#### Extracted text

Thursday, May 19, 2011

String Matching Algorithms


The problem of matching patterns in strings is central to database and text processing applications. The problem will be specified as: given an input text string t of length n, and a pattern string p of length m, find the first (or all) instances of the pattern in the text.

We’ll refer to the ith character of a string s as s[i] (this syntax makes a lot of sense if you think of a string as an array of characters).
Brute force

The simplest algorithm for string matching is a brute force algorithm, where we simply try to match the first character of the pattern with the first character of the text, and if we succeed, try to match the second character, and so on; if we hit a failure point, slide the pattern over one character and try again. When we find a match, return its starting location.
Java code for the brute force method:

for (int i = 0; i < n-m; i++) {
int j = 0;
while (j < m && t[i+j] == p[j]) {
j++;
}
if (j == m) return i;
}
System.out.println(‘‘No match found’’);
return -1;

The outer loop is executed at most n-m+1 times, and the inner loop m times, for each iteration of the outer loop. Therefore, the running time of this algorithm is in O(nm).

Boyer-Moore

On first glance, one might think that it is necessary to examine every character in t in order to locate p as a substring. However, this is not always necessary, as we will see in the Boyer-Moore algorithm. The one caveat for this algorithm is that it works only when the alphabet (set of possible elements of strings) is of a fixed finite size. However, given that this is the case in the vast majority of applications, the Boyer-Moore algorithm is often ideal. As we will see, it works fastest when the alphabet is not too large and the pattern is fairly long (i.e. not many orders of magnitude shorter than the input).
The key to not examining every character in the text is to use information learned in failed match attempts to decide what to do next. This is done with the use of precomputed tables, as we will see shortly.
Perhaps the most suprising feature of this algorithm is that its checks to see if we have a successful match of p at a particular location in t work backwards. So if we’re checking to see if we have a match starting at t[i], we start by checking to see if p[m-1] matches t[i+m-1], and so on.



The reason for this backwards approach is so we can make more progress in case the attempted match fails. For example, suppose we are trying to match the pattern “ABCDE” at position i of the input t. but at t[i+4], we find the character ’X’. ’X’ doesn’t appear anywhere in “ABCDE”, so we can skip ahead and start looking for a match at t[i+5], since we know that the ’X’ prevents a match from occurring any earlier. In order to get the information that we need out of each failed match,  the algorithm pre-processes the input pattern p and generates tables (some- times called “jump tables”, since they indicate how far ahead in the text to “jump”). One table calculates how many positions to slide ahead in t based on the character that caused the match attempt to fail, and the other makes a similar calculation based on how many characters were matched successfully before the match attempt failed.

########
#### Entries provided

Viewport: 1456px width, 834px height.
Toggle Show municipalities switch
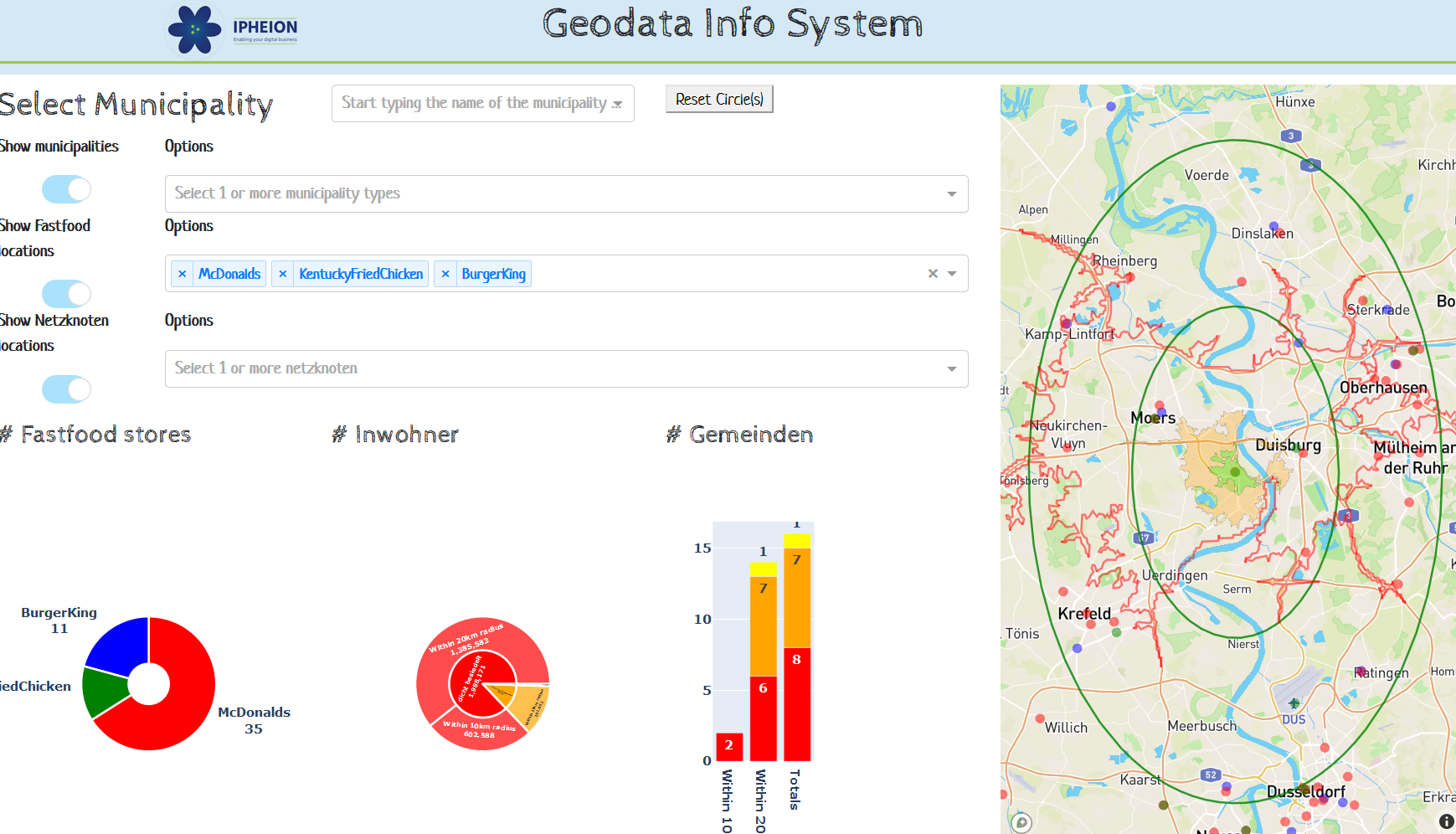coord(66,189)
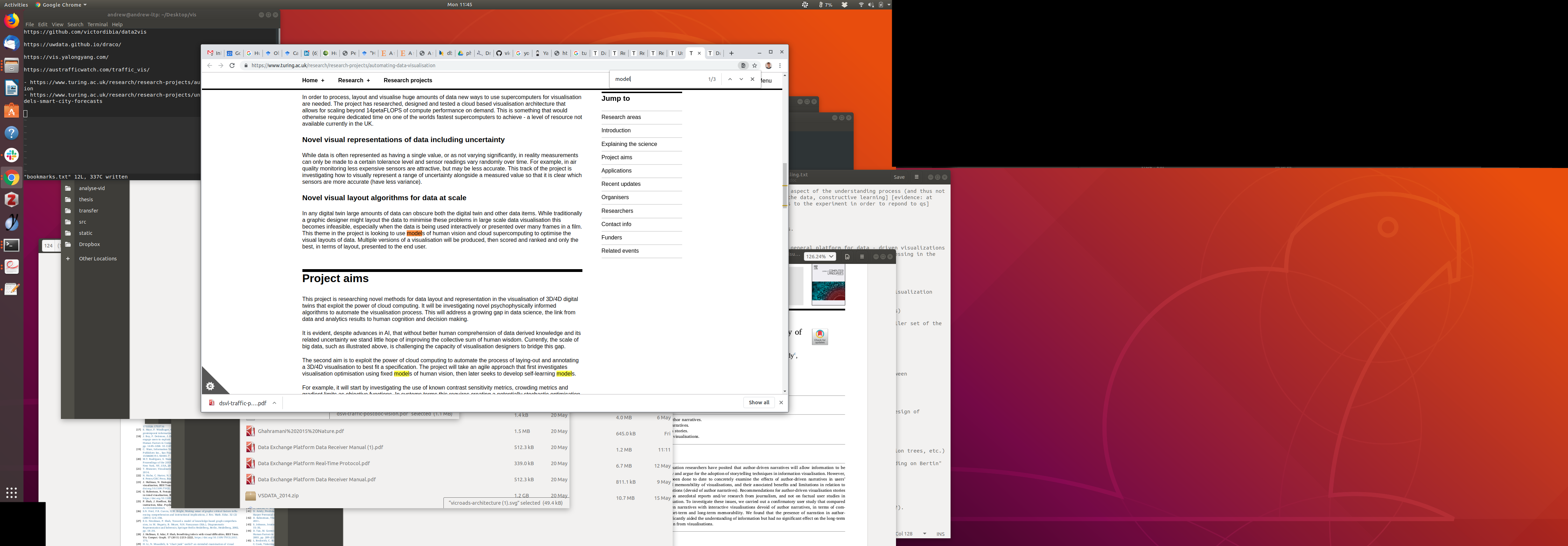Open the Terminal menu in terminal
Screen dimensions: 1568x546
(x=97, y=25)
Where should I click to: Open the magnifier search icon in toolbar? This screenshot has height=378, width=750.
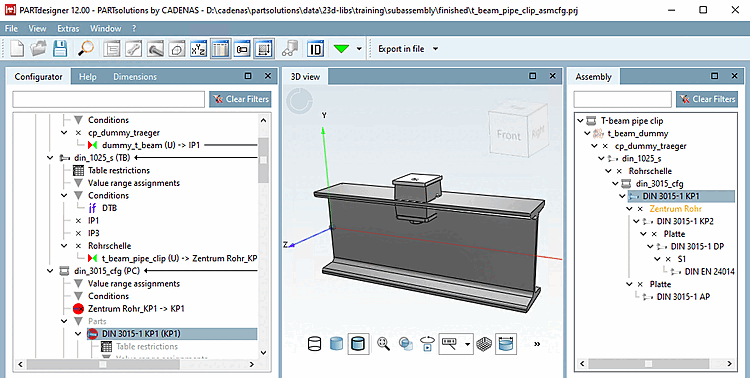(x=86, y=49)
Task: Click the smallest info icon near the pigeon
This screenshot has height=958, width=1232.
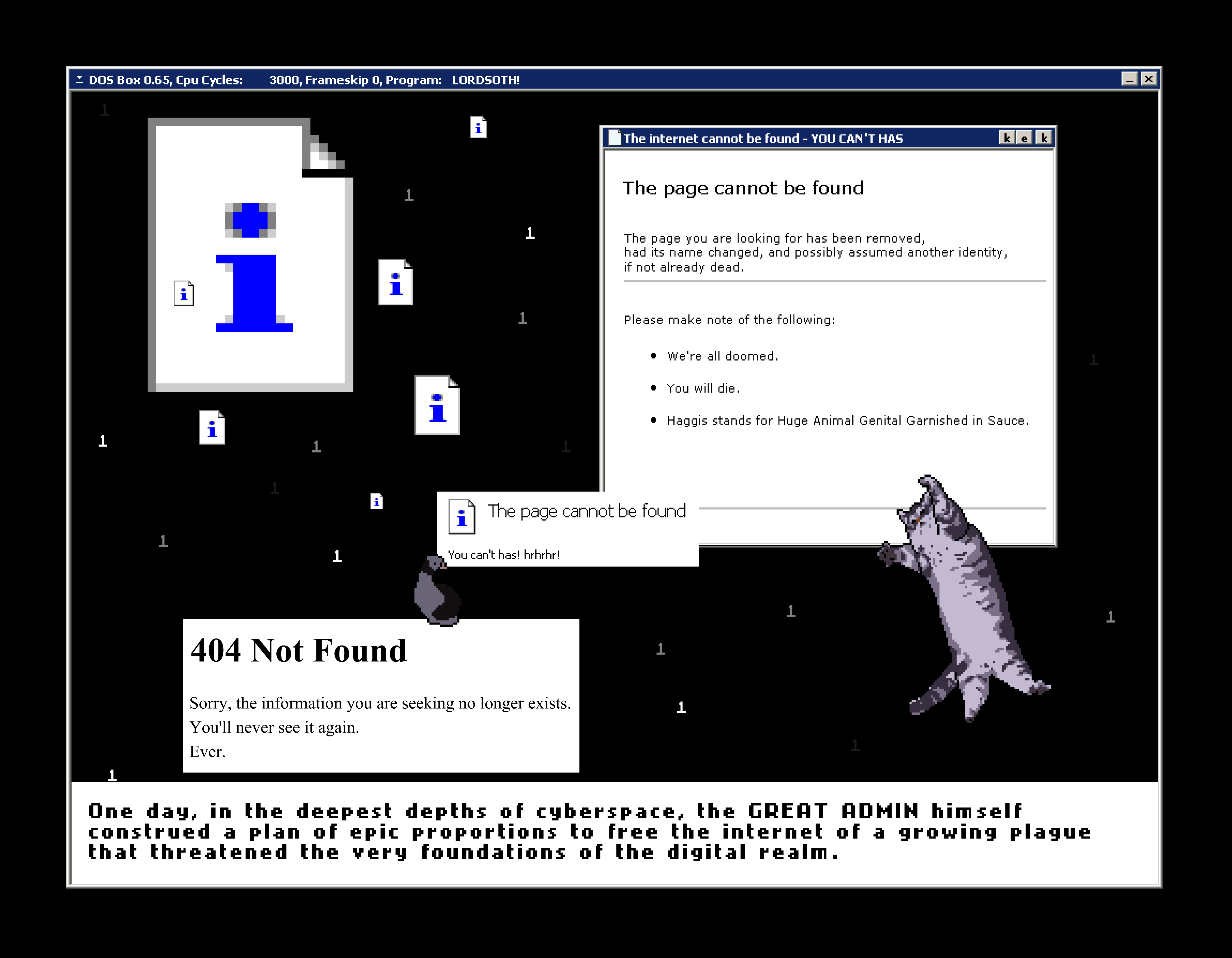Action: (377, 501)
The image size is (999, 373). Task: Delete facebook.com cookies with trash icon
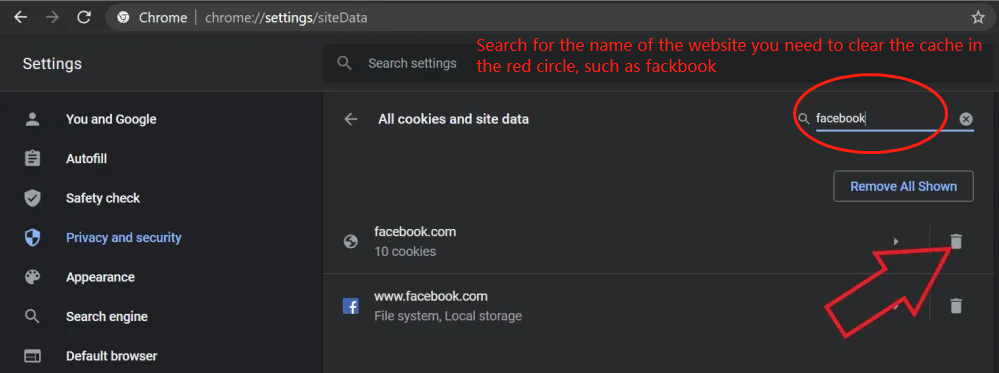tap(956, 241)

########
#### Entries provided

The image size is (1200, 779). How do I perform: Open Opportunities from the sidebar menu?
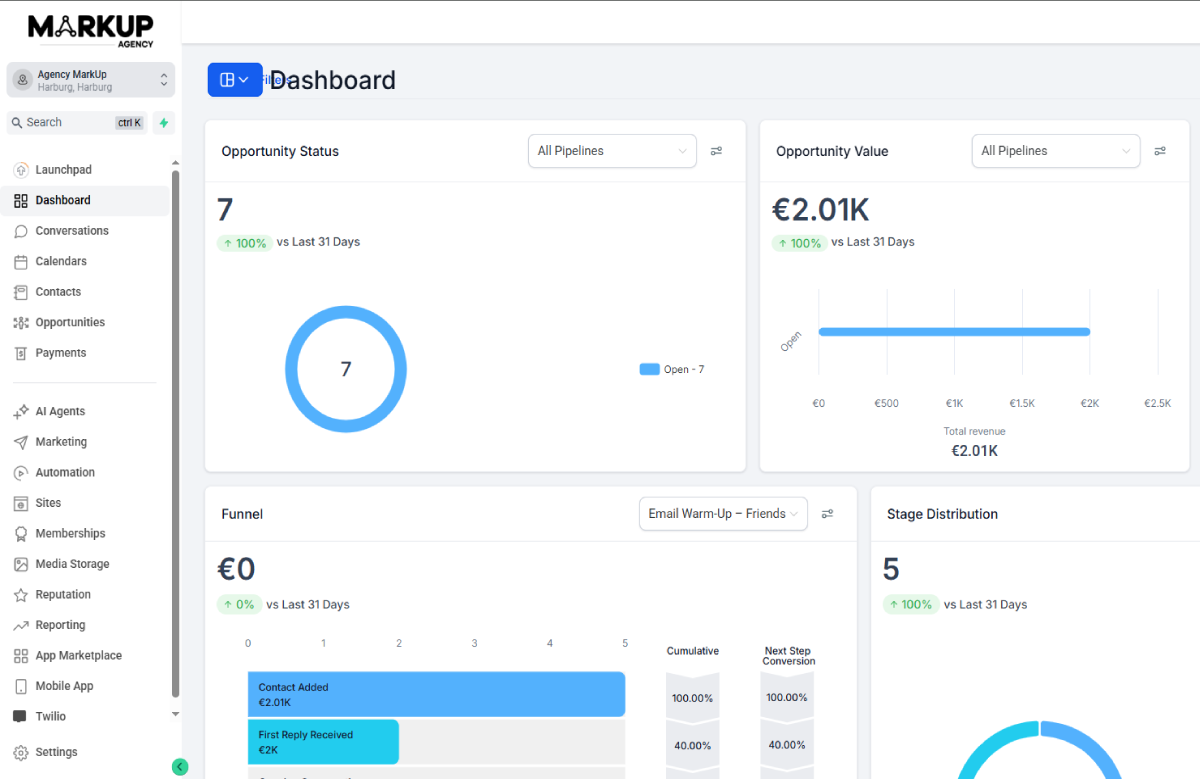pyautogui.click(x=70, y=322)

########

In the string matching text, what condition must the alphabet meet for the Boyer-Moore algorithm to work?

__The response__.
The alphabet must be of a fixed finite size.